EarthSaver Equipment, Inc.
Alex Clinton • 972-496-1460
When Alex Clinton talks about his father, Powell, it’s like a history lesson about the wood-waste recycling industry. Clinton said that his father spent months adapting a hay grinder to process wood waste. “That was the beginning of tub grinders for wood waste,” he said.
The idea was hatched when Powell saw the enormous amount of wood waste coming from land-clearing operations. He knew that hay grinders might be able to grind wood as well, but they weren’t sturdy enough. Powell got a hay baler and took to to a lumber mill and worked on it until it could handle lumber “without self-destructing.” Hay was easy, but “he needed something more robust to grind wood.”
It wasn’t enough to make that one machine, so Powell went on the road with his product, talking to wood waste recyclers up and down the west coast.

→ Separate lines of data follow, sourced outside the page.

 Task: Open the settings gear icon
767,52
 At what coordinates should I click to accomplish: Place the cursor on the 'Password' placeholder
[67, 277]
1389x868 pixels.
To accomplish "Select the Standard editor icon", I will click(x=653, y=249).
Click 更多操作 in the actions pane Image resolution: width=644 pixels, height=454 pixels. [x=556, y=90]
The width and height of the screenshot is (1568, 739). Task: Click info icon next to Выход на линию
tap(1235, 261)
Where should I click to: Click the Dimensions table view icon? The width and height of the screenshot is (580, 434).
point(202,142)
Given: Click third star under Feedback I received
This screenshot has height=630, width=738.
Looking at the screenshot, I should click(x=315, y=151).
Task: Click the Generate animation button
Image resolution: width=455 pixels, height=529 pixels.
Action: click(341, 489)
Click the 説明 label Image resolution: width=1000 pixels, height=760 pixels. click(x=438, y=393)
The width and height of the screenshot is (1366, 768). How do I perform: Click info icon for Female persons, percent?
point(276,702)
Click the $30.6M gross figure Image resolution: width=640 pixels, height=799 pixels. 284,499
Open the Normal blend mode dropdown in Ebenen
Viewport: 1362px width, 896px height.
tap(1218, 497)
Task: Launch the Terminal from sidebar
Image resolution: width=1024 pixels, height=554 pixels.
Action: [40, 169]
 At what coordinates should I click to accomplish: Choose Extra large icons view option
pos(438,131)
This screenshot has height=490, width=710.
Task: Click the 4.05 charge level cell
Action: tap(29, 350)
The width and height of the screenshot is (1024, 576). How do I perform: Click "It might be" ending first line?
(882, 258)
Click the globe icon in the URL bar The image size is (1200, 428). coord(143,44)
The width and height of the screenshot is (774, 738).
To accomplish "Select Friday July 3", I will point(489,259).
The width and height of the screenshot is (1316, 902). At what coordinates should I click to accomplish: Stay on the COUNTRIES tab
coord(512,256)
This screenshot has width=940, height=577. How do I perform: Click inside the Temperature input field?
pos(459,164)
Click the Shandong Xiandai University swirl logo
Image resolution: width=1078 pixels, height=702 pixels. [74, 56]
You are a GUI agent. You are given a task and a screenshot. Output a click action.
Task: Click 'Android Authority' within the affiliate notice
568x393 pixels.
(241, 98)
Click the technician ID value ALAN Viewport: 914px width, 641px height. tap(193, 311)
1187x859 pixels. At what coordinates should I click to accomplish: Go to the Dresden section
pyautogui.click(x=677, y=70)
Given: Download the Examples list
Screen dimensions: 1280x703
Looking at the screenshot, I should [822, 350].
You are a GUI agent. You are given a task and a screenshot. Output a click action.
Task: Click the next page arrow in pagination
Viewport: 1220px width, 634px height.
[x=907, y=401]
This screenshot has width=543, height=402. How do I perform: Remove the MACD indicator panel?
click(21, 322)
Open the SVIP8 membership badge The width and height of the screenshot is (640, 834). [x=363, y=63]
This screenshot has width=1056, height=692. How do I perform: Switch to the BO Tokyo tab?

At first, he contracted with a hay grinder manufacturing company to modify their equipment for use with wood, but it didn’t take long before he founded his own manufacturing company “to make tub grinders in all sizes.”
It wasn’t long before the company was selling grinders as fast as they could make them, but it wasn’t just the manufacturing that made Powell a trendsetter. “We had recycling yards,” Clinton said, in New Jersey, Florida, and California. “We showcased our equipment by running successful recycling yards. Nobody ever did what my dad did. It was kind of a cool idea.”
While the yards were designed to show people the equipment, they also showed people how to run a successful recycling yard.
For 20 years, the company continued as a manufacturer of wood recycling equipment, but now they’ve transitioned to a brokerage company, selling equipment from a number of different manufacturers.
Clinton tells people that he’s the company’s sales agent, but his job is much more than that. “When you’re a small business, you get to wear a lot of hats,” he said. And the company is very small – just Clinton and his dad. At times, Clinton’s two brothers work for the company as well, but for now, it’s a two-man operation.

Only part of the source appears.